# Should I ship a car from Ireland?



## sarahcallaghan (Aug 27, 2011)

I am moving to Canada and looking into shipping goods and possibly a car. just wondering what anyone's thoughts on this is? We need a family car for 3 small children and I gather the price of cars is high over there. I am being quoted 4000 € approx for single use 20 ft container to take goods too with rAS shipping. Maybe we would be better to just buy over there. If so would anyone have any advice on a good place to start looking ? Also is it true you have to be in the country before your goods can be cleared by customs?
Thanks
Sarah


----------



## siobhanwf (Mar 20, 2009)

Why on earth take a car from Ireland to Canada? First of all the steering wheel is on the wrong side!!


----------



## Auld Yin (Mar 10, 2009)

You cannot import a car into Canada unless it's at least 15 years old.


----------



## LindaDoyle (Nov 5, 2010)

Auld Yin said:


> You cannot import a car into Canada unless it's at least 15 years old.


Sarah, you would be mad to even consider shipping a car here. Honestly. Im surprised that you would even think about that. Second hand cars are a tad expensive alright but still cheaper than shipping your car from Ireland here. In my opinion ship as little as possible. We literally only shipped our kids toys, some clothes, linen, towels, delph and OHs tools as he is a mechanic. We regretted bringing our PC, printer, gaming consoles and games. You should sell whatever you can and buy again here. Thats just my opinion anyway. and seriously scrap the idea of shipping a car.


----------



## Wexford_Ireland (Mar 6, 2012)

And don't forget the electricity is 110V so while some things like laptops etc may have a mains charger that is 110 and 220v compatible others like the xbox 360 don't and you would have to buy a new mains "brick" suitable for 110v

Same goes for nintendos wii's etc check that they are 110v compatible. It may cheaper to Done Deal them here and buy secondhand in Canada than convert them to 110V. 

Also power tools need looking at. But hand tools ratchets spanners etc well worth bringing.

PCs devalue at a horrendous rate so your 5 year old PC may not be worth the shipping costs. Or put another way it would be cheaper to buy a second hand 5 year old PC in Canada than ship your 5 year old PC.

Obviously for newer models that figure gets closer to a break even until for really new, I'm thinking less than 12 months old, it's cheaper to ship than buy. 

Worth researching as I have 3 laptops and 2 PC's (in IT business) and was a bit surprised when I crunched the numbers that all but the newest would be cheaper to bin and buy secondhand rather than ship. Any money got on Done Deal would be a bonus 

John


----------



## LindaDoyle (Nov 5, 2010)

Without a doubt done dealing your consoles, TVs, PCs, etc. is the way to go. We shipped our PS3, Xbox,Wii and PC / printer.
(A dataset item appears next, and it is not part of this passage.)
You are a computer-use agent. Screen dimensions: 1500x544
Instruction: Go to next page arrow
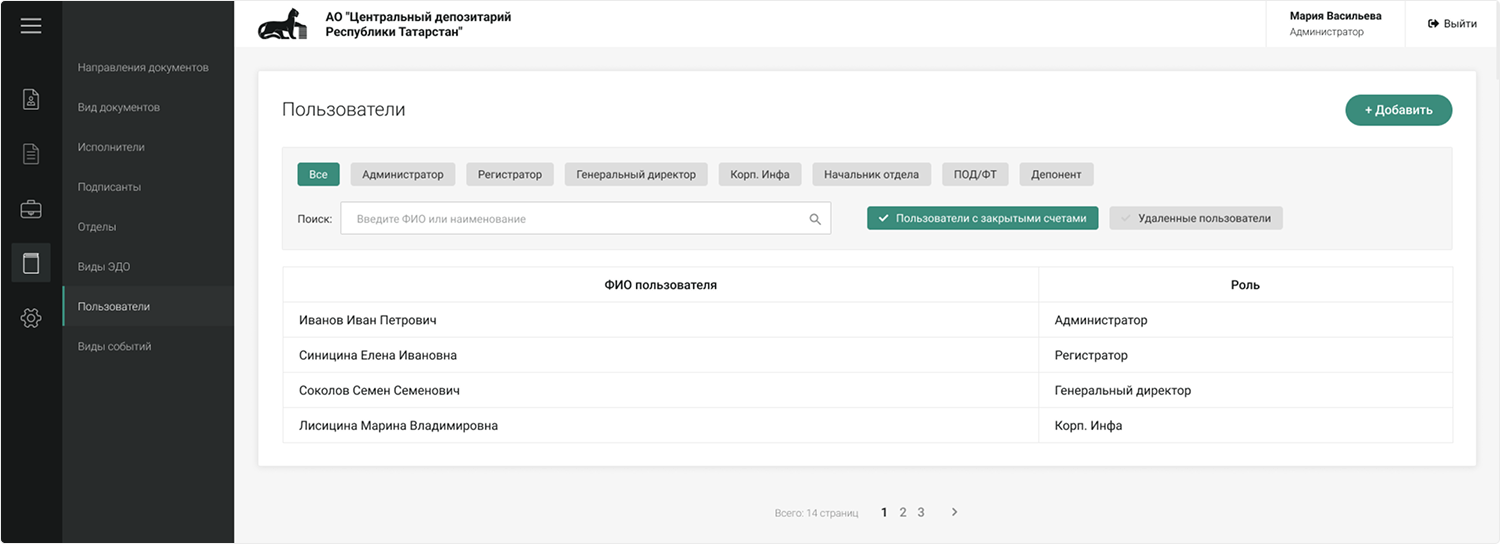coord(954,512)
Only thing that works without any bother is the PS3 but they are cheap to buy here anyway so my son got a new PS3 on our first week here having sold all his personal stuff from home and brought over a good bit of dosh to buy new for himself.

The printer never worked, the PC works but is painfully slow so the items are all boxed up again and i regret not done dealing them. I done dealed everything else and did garage sales but didnt get the right advice on the electrical items unfortunately.

As I have said earlier you are better to ship less rather than more. We brought delph, linen and a load of crap that we really didnt need to bring. Dollar store is excellent when you are starting out and you will get lots of kitchen stuff to get you by in there, also we did all the garage sales and got a lot of free stuff including very cheap stuff.

Dont go spending lots of money on shipping. you will need that money so much more when you get here cos the first few months are gonna cost you a fortune. Good luck.


----------



## BailyBanksBiddle (Feb 8, 2012)

sarahcallaghan said:


> I am moving to Canada and looking into shipping goods and possibly a car. just wondering what anyone's thoughts on this is? We need a family car for 3 small children and I gather the price of cars is high over there. I am being quoted 4000 € approx for single use 20 ft container to take goods too with rAS shipping. Maybe we would be better to just buy over there. If so would anyone have any advice on a good place to start looking ? Also is it true you have to be in the country before your goods can be cleared by customs?
> Thanks
> Sarah


Get new stuff. We moved the other way and started over, trust me, it's easier!


----------



## sarahcallaghan (Aug 27, 2011)

Ok that decided! 
thanks,
Sarah


----------



## siobhanwf (Mar 20, 2009)

Well done you :clap2::clap2: GOOD LUCK in your new life


----------